2

I would like to know how I can populate a column in a data.frame or data.table based on the value of other columns.

for example:

data.table(a = c(1:5), b = c(5:1), c = rep("",5))
 a b c
 1 5  
 2 4  
 3 3  
 4 2  
 5 1  

I want to populate c to:

  • indicate "More" if "a" is greater than "b"
  • "Less" if "a" is less than "b"
  • "Equal if they are equal

as below:

a b c
1 5 "Less" 
2 4 "Less" 
3 3 "Equal"
4 2 "More"
5 1 "More"

I know that this can be done through a for loop with multiple if statements, but I have a very large data set and I would like to do this using the "Apply" family of functions.

Any help would be greatly appreciated.

Ayelavan
  • 933
  • 1
  • 8
  • 10
  • 2
    Possible duplicate of [Nested ifelse statement in R](http://stackoverflow.com/questions/18012222/nested-ifelse-statement-in-r) – shrgm May 16 '16 at 05:35
  • Using `apply` would again invite for nested `ifelse`. Not sure if there is another way to use `apply` . `apply(df, 1, function(x) ifelse(x[1] > x[2], "More", ifelse(x[1] < x[2], "Less", "Equal")))` – Ronak Shah May 16 '16 at 05:37
  • The `apply` option mentioned above is not needed as it is a data.table. Also, looping through rows and using `ifelse` is highly inefficient. I already posted some efficient methods on my solution. – akrun May 16 '16 at 05:40
  • exactly. Just wanted to clarify why OP insisted on using `apply` – Ronak Shah May 16 '16 at 05:44

2 Answers2

4

Here's one that seems bizarrely efficient by my testing, and is not overly complex:

dt1[, c := c("less","equal","more")[max.col(setDT(.(a < b, a==b, a > b)))] ]

Another option using interaction which is about as good as I can do in simplification of code:

dt1[, c := c("equal","less","more")[interaction(a < b, a > b)] ]

#   a b     c
#1: 1 5  less
#2: 2 4  less
#3: 3 3 equal
#4: 4 2  more
#5: 5 1  more

This works because interaction will return four possibilities for two comparisons:

  1. FALSE.FALSE = neither TRUE, which in this case means not larger or smaller, therefore equal

  2. TRUE.FALSE = first TRUE, therefore less

  3. FALSE.TRUE = second TRUE, therefore more
  4. TRUE.TRUE = both TRUE, theoretically impossible except for fringe cases below the error tolerance.
thelatemail
  • 91,185
  • 12
  • 128
  • 188
3

We can use a numeric method to create unique values based on the logical vectors (a > b and a==b), convert to factor, get the numeric storage values by converting to numeric, replace that with the elements in the vector (c("Less", "More", "Equal")) and assign (:=) it as 'c'.
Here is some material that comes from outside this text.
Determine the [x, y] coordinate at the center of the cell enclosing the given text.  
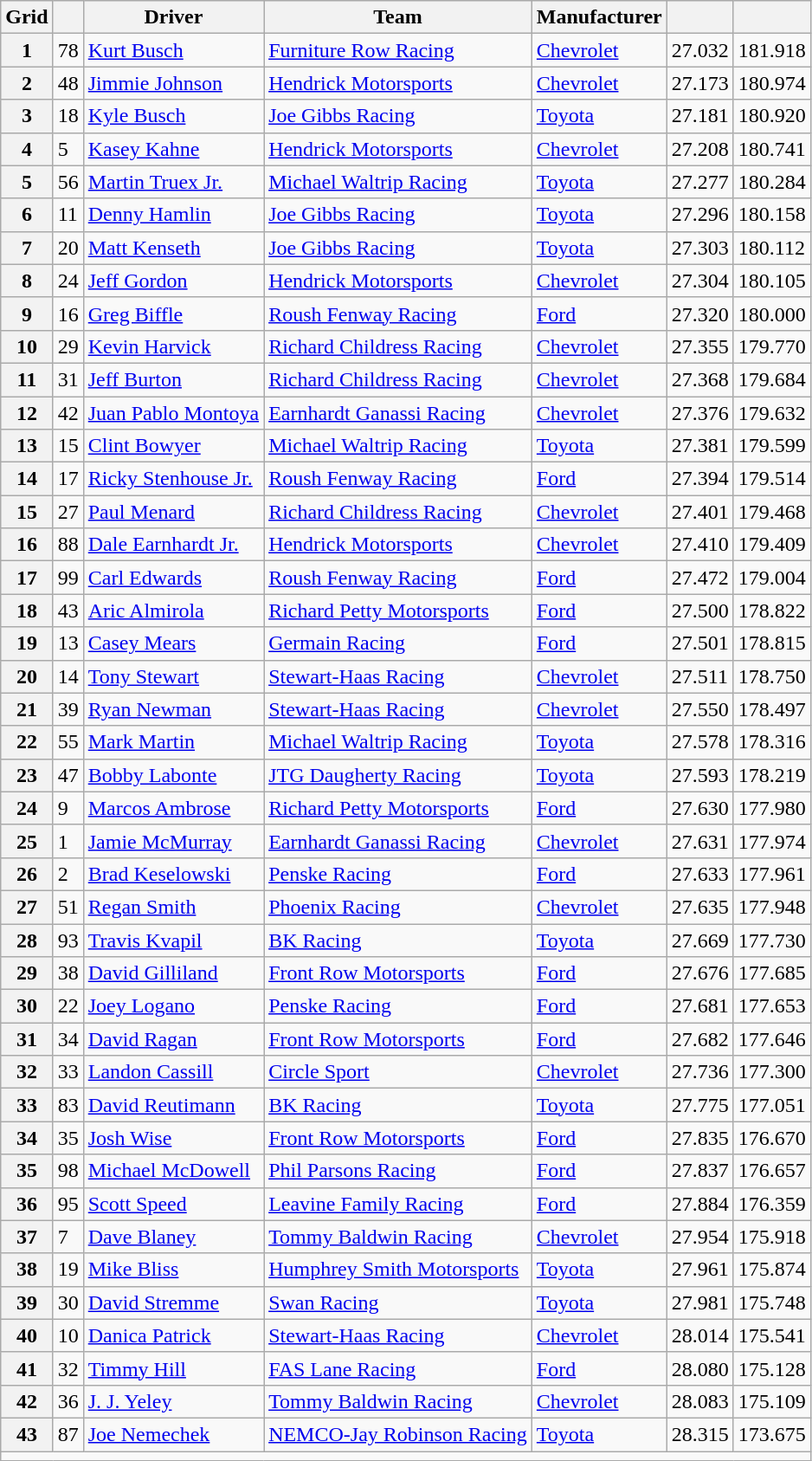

dt1[, c :=c("Less", "More", "Equal")[as.numeric(factor(1+2*(a>b) + 4*(a==b)))]]
dt1
#   a b     c
#1: 1 5  Less
#2: 2 4  Less
#3: 3 3 Equal
#4: 4 2  More
#5: 5 1  More

Or we can use a nested ifelse to get the expected output.

dt1[, c:= ifelse(a>b, "More", ifelse(a<b, "Less", "Equal"))]

Or another option would be using the Reduce/max.col/pmax to get a numeric index and replace it with the character vector as showed in the first method.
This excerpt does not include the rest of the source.